A short pre-filing checklist:

  • Verify your bank routing and account numbers are current and correct
  • Confirm that the credits and deductions you plan to claim are documented
  • Review contributions to a Traditional 401k plan or Health savings account that affect your result
  • Check the relevant State Tax Deadlines so your state refund stays on track

It is also worth confirming where the money is going if your situation has changed. A new bank account, a closed account from a previous year, or a move that changed your address can all cause problems if old information carries over. Filing season is the moment to update those details, since the refund will follow whatever you enter on the return, and correcting it afterward means dealing with the notice process rather than a clean deposit.

None of this changes the fundamentals of filing. You still gather the same documents, claim the same credits, and submit the same forms; only the refund delivery has changed. Keeping that in mind reduces the anxiety that headlines can create, since, for a prepared filer, the new system simply means money arrives faster and more securely than a check in the mail ever did.

Other strategies, such as a Roth 401k election or the home-sale exclusion under Sell your home, can change whether you receive a refund at all. Confirming these before you file ensures that the electronic refund you receive is the correct amount and is delivered as quickly as possible.

Get your 2026 refund the fast, secure way

The end of paper refund checks is mostly good news, faster refunds and far less fraud risk, as long as you provide accurate electronic payment details. A few minutes of preparation is all it takes to keep your refund moving.

Joining Instead helps you file with confidence. The Instead platform supports E-File and keeps your tax payments and refund details organized in one place.

Instead's intelligent system keeps your tax estimates accurate, tracks the action items you need before filing, and records your ongoing activity so nothing is missed.

Make sure your refund arrives quickly and securely this season. Explore tax savings and tax reporting, and review the flexible pricing plans.

Frequently asked questions

Q: Did the IRS really stop sending paper refund checks?

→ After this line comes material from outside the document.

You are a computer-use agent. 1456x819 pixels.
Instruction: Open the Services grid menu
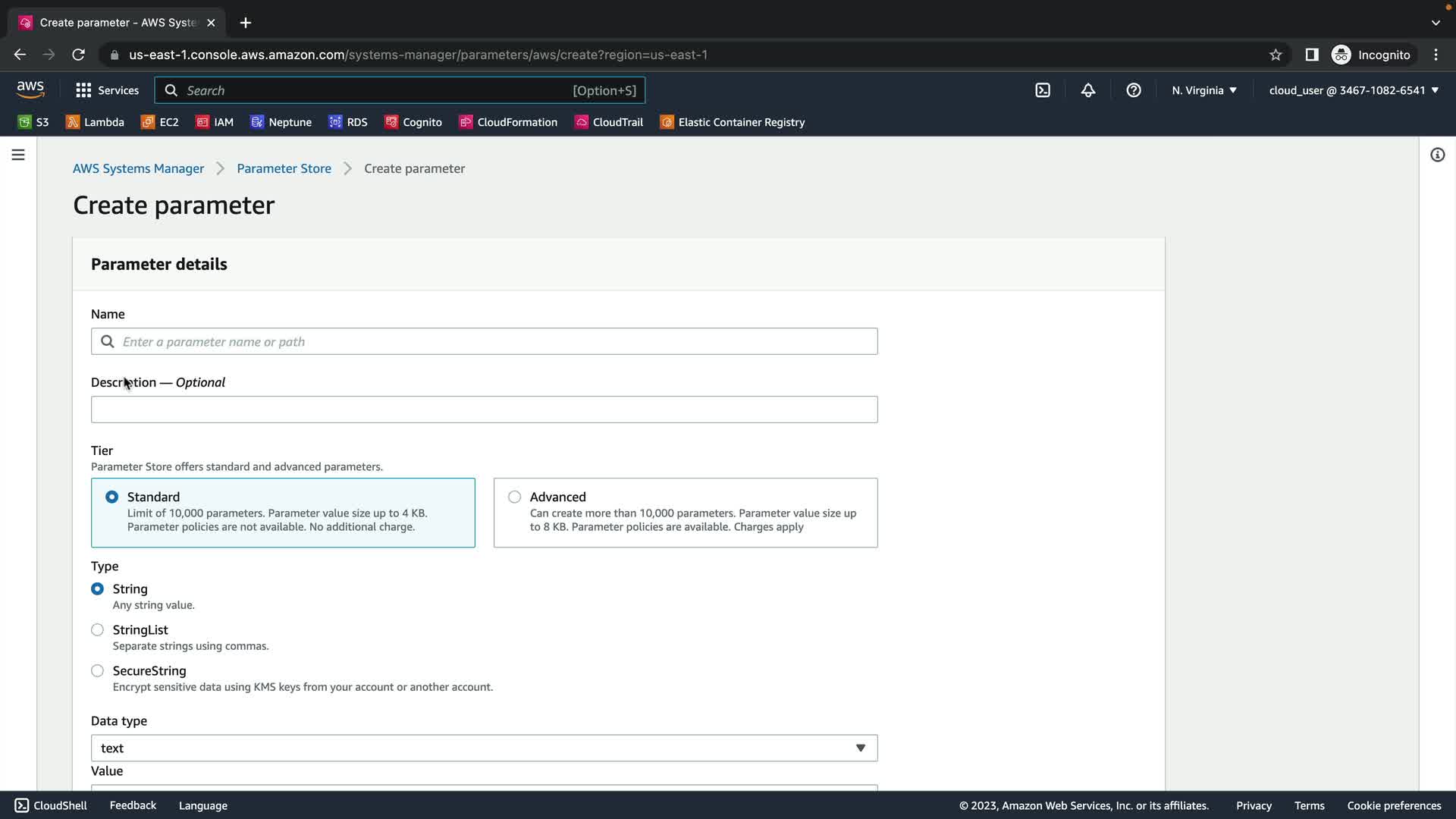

A: Yes, for most individual taxpayers. Under Executive Order 14247, the IRS phased out paper refund checks effective September 30, 2025, and the 2026 filing season is the first year refunds default to electronic delivery, as the IRS explains on its refunds page. Limited exceptions remain for hardship and certain procedural situations.

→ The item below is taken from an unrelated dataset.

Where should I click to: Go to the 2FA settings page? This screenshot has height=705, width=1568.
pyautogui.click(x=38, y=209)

Q: How will I receive my refund now?

A: Refunds are delivered electronically, primarily by direct deposit into a bank account, but also by electronic funds transfer, prepaid debit card, or digital wallet. Direct deposit is the fastest option, often within about 21 days for electronically filed returns.

Q: What if I do not have a bank account?

A: You can still receive your refund electronically through options such as a prepaid debit card or digital payment method, and resources like FDIC GetBanked can help you open a low-cost account. Limited exceptions allow a paper check in hardship or procedural cases.

Q: What is Notice CP53E?

A: Notice CP53E is the letter the IRS sends when it processes your return, but cannot issue the refund electronically because banking information is missing or invalid. It asks you to provide valid account details, and responding promptly avoids a longer delay.

Q: Does this change how I file my tax return?

A: No. The executive order changes how refunds are delivered and how payments are made, not how you prepare or submit your return. You file the same way as before, but you should make sure your direct deposit information is correct.

Q: How fast will my refund arrive with direct deposit?

A: Electronically filed returns with valid direct deposit information are typically processed within about 21 days. Returns that require manual handling or lack banking details take considerably longer, which is why accurate information matters.

Q: Can I still pay the IRS by check?

A: For now, the IRS continues to accept checks and money orders for payments made to it, even as refund delivery shifts to electronic methods. The executive order also encourages electronic payments to the IRS over time, so expect continued movement in that direction.